The Privacy Act of 1974 set four basic restrictions on the government regarding these databases. First, it required government agencies to show individuals all records kept on them if requested. Second, it set “fair information practices” that agencies must follow when collecting and saving data, such as giving notice that it is collecting the information, how it is storing it and how it is protecting privacy. Third, it restricted the ways information can be shared with other people and agencies. Fourth, it allowed people to sue the government if it violates these regulations.
Even though the Privacy Act was meant to increase government transparency, it contains many exceptions and loopholes.
For example, nongovernment entities, like email and phone providers and app developers are barely restricted when it comes to information collection. They are legally required to disclose in privacy agreements the information they collect (yes, those long, size five-font agreements that very few people bother to read), but that’s about as far as regulation goes. Further, these companies are required to provide government agencies with these user records whenever requested, leaving virtually no choice.
That’s why privacy advocates like Amie Stepanovich encourage companies to only collect information completely pertinent to the functioning of the business.
Stepanovich is senior policy counsel at Access Now, an international digital rights organization.
Stepanovich also urges further safeguards for personal privacy, such as encrypting emails, turning off smartphone app location services and creating secure passwords for online accounts. While these precautions–ranging from simple to very skillful–can certainly aid in Internet security, there’s no surefire way to be anonymous online.
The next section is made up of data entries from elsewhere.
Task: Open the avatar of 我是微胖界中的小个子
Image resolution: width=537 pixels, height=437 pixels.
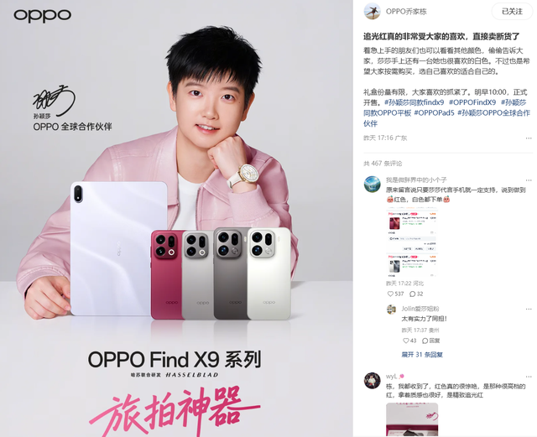Action: (372, 185)
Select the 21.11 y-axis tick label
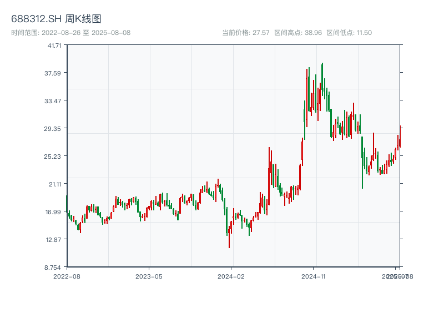 (x=54, y=184)
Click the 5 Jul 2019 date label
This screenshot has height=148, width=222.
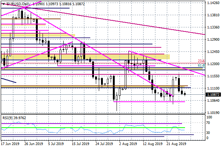coord(55,144)
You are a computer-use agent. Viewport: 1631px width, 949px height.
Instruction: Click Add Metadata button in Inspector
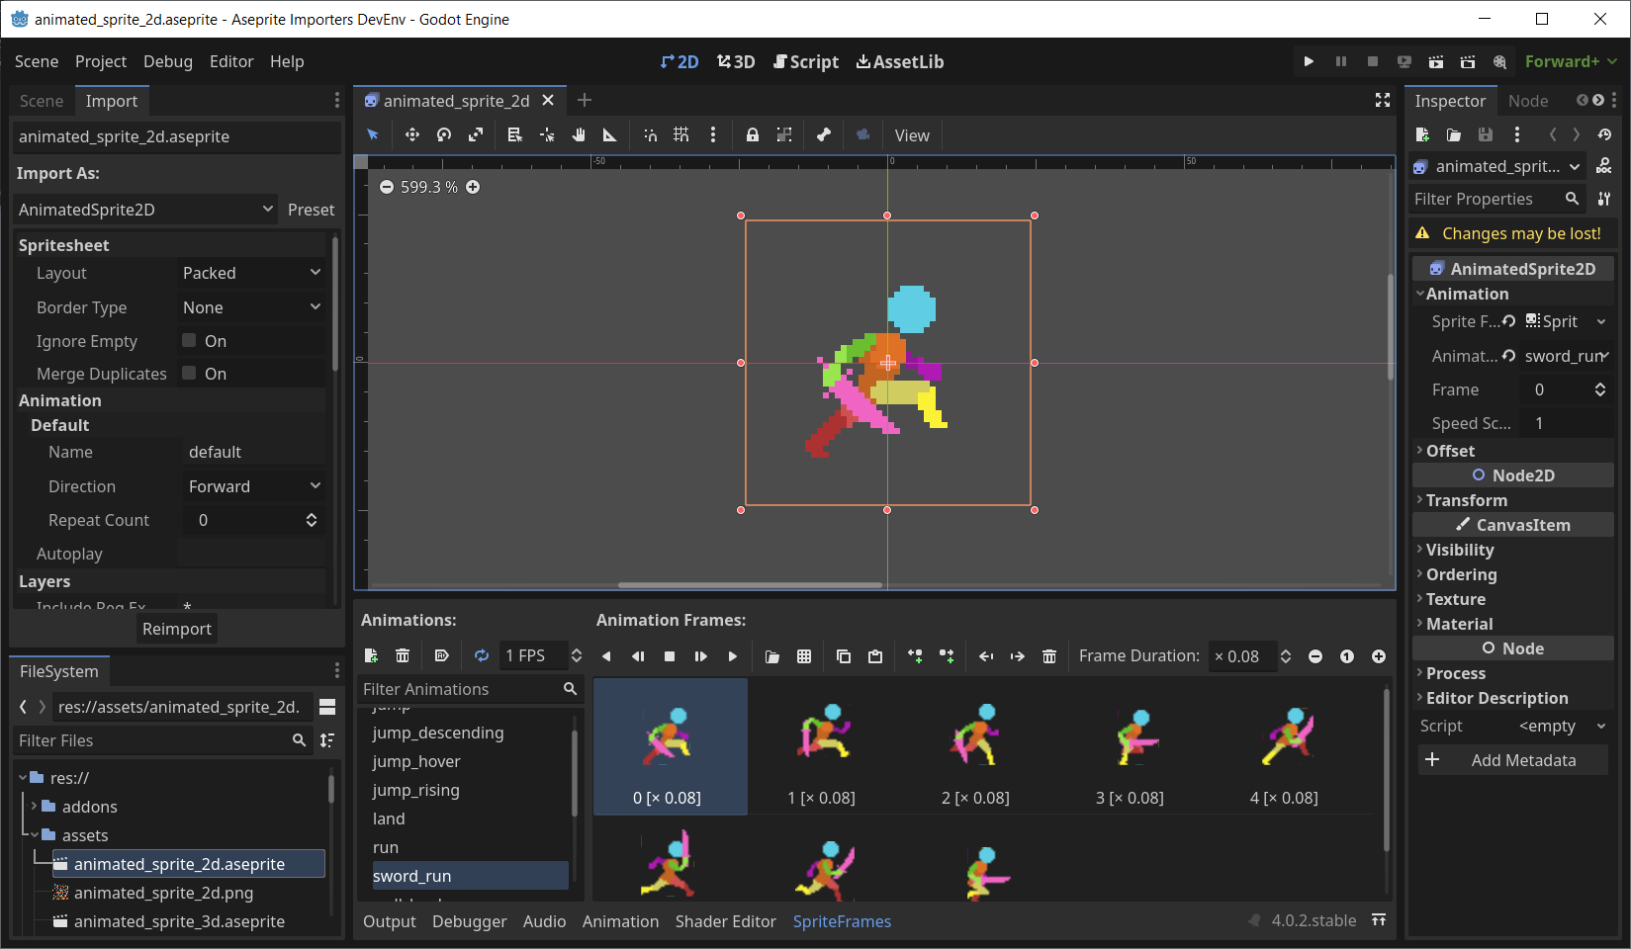point(1511,760)
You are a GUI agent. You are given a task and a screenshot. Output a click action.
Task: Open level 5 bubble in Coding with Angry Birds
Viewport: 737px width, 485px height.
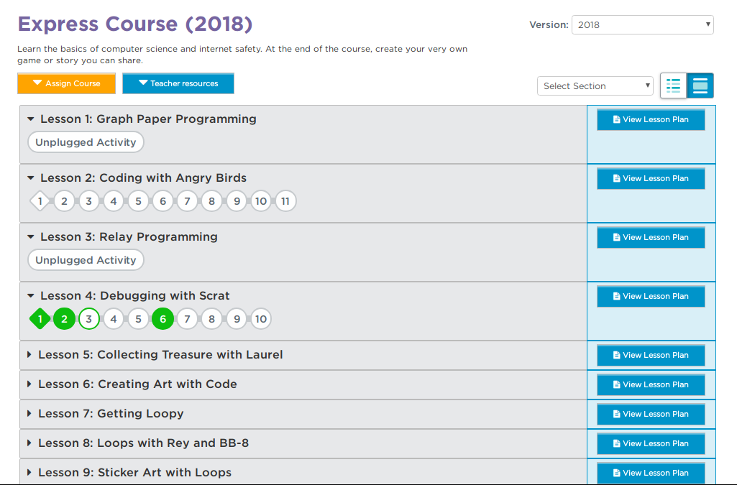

Privacy professionals know that it’s impossible to function in 21st century society without being active online. They also know that, though it means being tracked, keeping location services turned on for some apps can make life easier and, honestly, more fun. Who wants to carry around–and decipher– a map when a GPS provides voice activated turn-by-turn directions? Similarly, think about apps like Starbucks’ that send alerts and coupons every time you’re near a store.
We’re okay with giving Starbucks our location, and maybe even letting Google track our searches, if it means we’ll be notified of sales. But when did we consent to give our purchase histories to credit companies, address histories to data aggregation companies, or travel habits and telephone records to the government?
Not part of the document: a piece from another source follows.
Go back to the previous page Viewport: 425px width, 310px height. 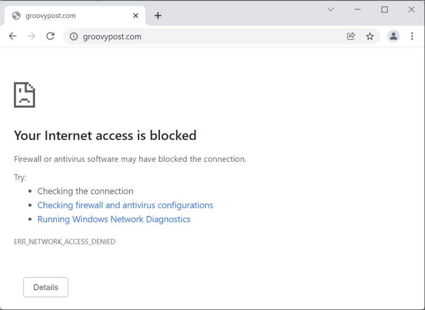click(x=13, y=36)
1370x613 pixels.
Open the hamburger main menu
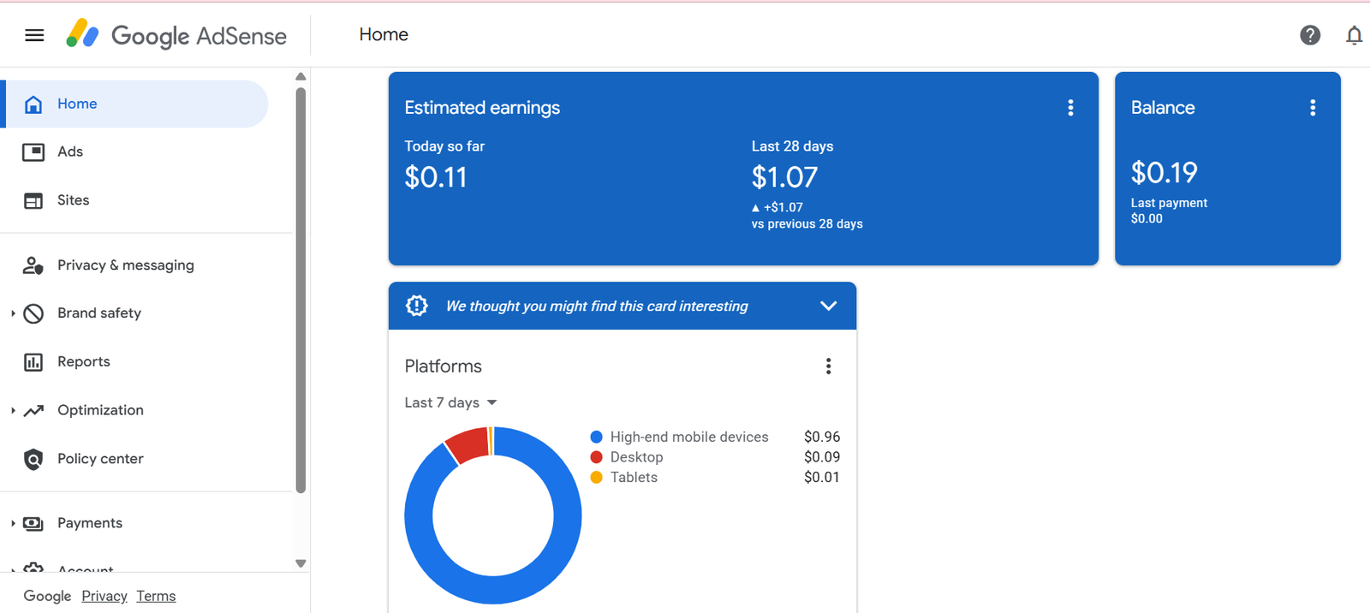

Americans have mixed feelings about digital surveillance. Many are willing to sacrifice some privacy in exchange for stronger national security. Wouldn’t we all rather the government use cyber tracking to identify and stop terrorists through before they attack?
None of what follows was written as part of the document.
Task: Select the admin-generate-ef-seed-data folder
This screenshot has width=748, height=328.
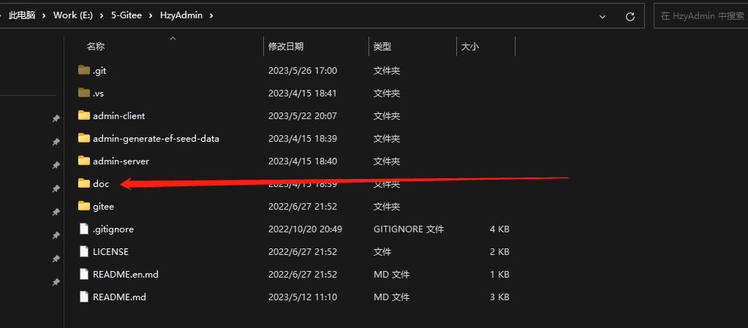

But specifically after the Snowden leaks, many Americans have become skeptical of the government’s digital surveillance. The Pew Research poll found that 80 percent of adults believe Americans should be concerned about the government monitoring their phone and Internet activity.
Even more are concerned with company surveillance. That same poll showed that 91 percent of adults “agree” or “strongly agree” that consumers have lost control over how companies collect and use their personal information.
While 61 percent said they would “like to do more” to protect their anonymity online, 76 percent consider that a difficult feat.
Others don’t find any reason for online anonymity.
The “I have nothing to hide” argument is a popular one. But critics say no one wants their entire life exposed, no matter how “good” of a person they are.
Too much privacy may enable corrupt behavior. Too little privacy may bring Orwell’s Big Brother to reality. People act differently when they know they’re being watched, and Americans are being watched now more than ever before.
In 1999, SUN Microsystems CEO and founder Scott McNealy famously said, “You have zero privacy anyway. Get over it.” We may be moving that way.